Liposome Encapsulation Protocols for Hydrophilic and Hydrophobic Drugs

The thin-film method is one of the most widely used liposome encapsulation methods. It is based on the generation of a thin film of lipids, formed on the inner wall of the rotary evaporator flask. The film is then hydrated with water. Before the hydration, it is integral that the lipid film is preheated above the lipid's transitional temperature to enable a smoother creation of the bilayer, along with vigorous shaking. This allows the film to peel off the flask and form liposomes. The liposomes generated are multilamellar vesicles of different sizes. The encapsulating substance can be added with the lipids before the formation of the thin film (hydrophobic compounds) or with the water (hydrophilic compounds). The advantage of this method is its high reproducibility even when working with small quantities of compounds. This protocol describes the liposome encapsulation of hydrophobic and hydrophilic drugs using the thin-film dispersed hydration method. The extrusion method with a polycarbonate membrane is used to make liposomes of suitable sizes that can be easily internalized by mammalian cells.

Liposome encapsulation

• Dissolve 7 mmol of the lipid (DSPC), 3 mmol of cholesterol, and 1:20 (w/w) Ursolic acid (lipophilic compound) in 5 ml chloroform in a round bottom flask.
• Stir the mixture for 15 min at above Tc of the lipid (60°C).
• Dry the lipid using a rotary evaporator at 40°C.
• Further dry overnight by incubating above the Tc of the lipid (60°C) in a vacuum oven.
• Re-hydrate lipid nanoparticles in 5 ml ultrapure water.
• Liposome encapsulation of hydrophilic compounds is added after dehydration. Dissolve lipophilic compounds 1:20 (w/w) in 5 ml of ultrapure water. Re-hydrate lipid nanoparticles by adding the dissolved lipophilic compound in ultrapure water.
• Stir the liposome-encapsulated compound at a temperature above the Tc of the lipid (60°C) for 30 min.
• Vortex for 2 min.
• Extrude at a temperature above the Tc of the lipid for approximately 22 passes. Do 11 passes with a 100 nm pore size PC membrane and then another 11 passes using the 50 nm pore size PC membrane. This is done to have liposomes of between 50-100 nm in size.

Liposome characterization

• Turn on and warm up the Zetasizer for 1 hour for the laser to stabilize.
• Open Zetasizer software and set it to the desired measurement.

Particle size

• Measure the particle size of liposome samples by setting a manual SOP.
• Set the sample material to polystyrene latex. Set the dispersant of water to a temperature setting of 25°C. Set the viscosity to 0.8872 cP. Set the refracted index to 1.330. Set the dielectric constant to 78.5. Set the equilibration time to 120 seconds. Set the measurement to 173° Backscatter.
• Fill the cuvette with the sample to a depth of approximately 1 cm. Place the cuvette with the sample in the cell of the Zetasizer and analyze.

Zeta potential

• Measure the zeta potential of liposome samples by setting a manual SOP.
• Set the sample material to polystyrene latex. Set the dispersant of water to a temperature setting of 25°C. Set the viscosity to 0.8872 cP. Set the refracted index to 1.330. Set the dielectric constant to 78.5. Set the equilibration time to 120 seconds. Set the measurement to 173° Backscatter and 100 zetas run.
• Fill the cuvette with the sample to a depth of approximately 1 cm. Place the cuvette with the sample in the cell of the Zetasizer and analyze.

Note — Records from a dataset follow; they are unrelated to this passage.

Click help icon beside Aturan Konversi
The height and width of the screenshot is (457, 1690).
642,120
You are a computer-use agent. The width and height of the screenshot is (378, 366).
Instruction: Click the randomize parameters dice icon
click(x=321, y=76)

Creative Bioarray Relevant Recommendations

• Creative Bioarray provides various in vitro ADME/PK services, including high-throughput ADME screening, in vitro binding, in vitro metabolism, in vitro permeability, and transporter assays.
• We also provide in vivo drug metabolism and pharmacokinetic (DMPK) services to support drug development studies of in vivo absorption, distribution, metabolism, and excretion of drug candidates. Our in vivo DMPK services cover a comprehensive range of different animal studies in several species.

• Liposome composition. Choose lipids based on the desired properties of the liposomes (e.g., phosphatidylcholine, cholesterol). Optimize the molar ratio of lipids to achieve the desired size, stability, and encapsulation efficiency.
• Hydration method. Use appropriate hydration methods (e.g., film hydration, reverse phase evaporation) for the specific drug type. Maintain optimal temperatures during hydration to ensure proper liposome formation.
• Encapsulation efficiency. Determine the encapsulation efficiency by comparing the concentration of the drug before and after encapsulation. Adjust formulation parameters (e.g., lipid concentration, hydration time) to improve encapsulation efficiency.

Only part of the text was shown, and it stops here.